I also disagree with this headline because ouch, what a kick in the teeth to women with vestibulitis who would very well benefit from some medical intervention. Surgery or bust just isn’t fair.
The authors note that vulvodynia is more likely to happen among older women, although in practice I’ve seen it among women the same age as I & younger. In practice I’ve also seen resolution take much longer than just a few months for vulvodynia. The authors sound pretty optimistic.
For some reason Physical Therapy is not mentioned as a treatment in this article at all. I find that to be a glaring omission. “Where’s the beef Biofeedback?!”

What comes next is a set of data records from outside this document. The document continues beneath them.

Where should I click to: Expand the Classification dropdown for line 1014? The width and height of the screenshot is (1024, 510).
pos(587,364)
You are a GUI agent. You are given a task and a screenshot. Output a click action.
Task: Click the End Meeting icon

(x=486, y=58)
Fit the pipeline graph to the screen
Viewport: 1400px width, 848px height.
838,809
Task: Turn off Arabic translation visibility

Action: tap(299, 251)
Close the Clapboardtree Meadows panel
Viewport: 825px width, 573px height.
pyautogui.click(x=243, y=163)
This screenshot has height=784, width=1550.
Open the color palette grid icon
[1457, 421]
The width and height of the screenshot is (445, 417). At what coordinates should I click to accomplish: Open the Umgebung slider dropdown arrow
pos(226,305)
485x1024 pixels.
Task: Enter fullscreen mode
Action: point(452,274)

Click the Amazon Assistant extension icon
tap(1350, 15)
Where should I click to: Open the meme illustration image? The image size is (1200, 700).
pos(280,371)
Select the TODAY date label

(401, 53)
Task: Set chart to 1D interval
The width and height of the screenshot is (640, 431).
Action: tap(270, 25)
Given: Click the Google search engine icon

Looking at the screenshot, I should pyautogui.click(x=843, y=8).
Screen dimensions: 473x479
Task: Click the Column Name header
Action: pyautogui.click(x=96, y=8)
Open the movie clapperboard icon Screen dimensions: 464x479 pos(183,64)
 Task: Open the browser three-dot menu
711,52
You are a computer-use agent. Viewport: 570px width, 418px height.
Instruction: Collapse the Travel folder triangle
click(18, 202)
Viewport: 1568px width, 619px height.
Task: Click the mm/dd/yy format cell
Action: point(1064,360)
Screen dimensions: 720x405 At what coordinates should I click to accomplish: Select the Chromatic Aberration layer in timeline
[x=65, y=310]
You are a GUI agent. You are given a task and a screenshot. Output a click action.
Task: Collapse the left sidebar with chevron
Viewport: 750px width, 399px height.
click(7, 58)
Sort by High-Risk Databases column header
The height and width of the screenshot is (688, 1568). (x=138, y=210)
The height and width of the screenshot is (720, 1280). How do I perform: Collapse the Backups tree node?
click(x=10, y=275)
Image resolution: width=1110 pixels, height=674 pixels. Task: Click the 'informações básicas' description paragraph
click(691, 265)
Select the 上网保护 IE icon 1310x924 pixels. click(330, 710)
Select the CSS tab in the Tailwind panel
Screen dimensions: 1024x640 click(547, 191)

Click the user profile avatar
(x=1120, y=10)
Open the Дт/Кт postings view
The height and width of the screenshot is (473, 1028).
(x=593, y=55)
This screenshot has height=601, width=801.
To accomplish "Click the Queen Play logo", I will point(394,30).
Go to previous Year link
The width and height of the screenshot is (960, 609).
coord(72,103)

Dietary changes & avoiding irritants are likewise not mentioned. Alternative treatments like acupuncture & chiropractic is not mentioned.
Sex therapy is missing. Maaaybe this article isn’t really the best place to bring up sex therapy since, the article focuses on typical medical treatments. I don’t think that sex therapy be a good option for myself but the authors could have mentioned it as an option to expand a patient’s sexual horizions. Intercourse does not necessarily have to be the end goal of treatment, which is kind of implied with the patient used as an example at the beginning & end of the text.
The authors do not examine possible causes much.
Some of the sources cited in the footnotes are on the older side. I’m familiar with several studies though; I’ve printed out & read several of these. The Goetsch study in particular comes to mind. I’ve seen statistics in other subsequent studies hover around the same incidence rate numbers that Goetsch came up with so I guess the repeatability makes it a fairly strong research paper. Still, I’d prefer to see a stronger emphasis on more recent work.
So it’s not perfect, it’s missing some things, but it’s still an article on a website so maybe somebody with a medical degree will actually pay attention. Or even a layperson who never heard of such things before.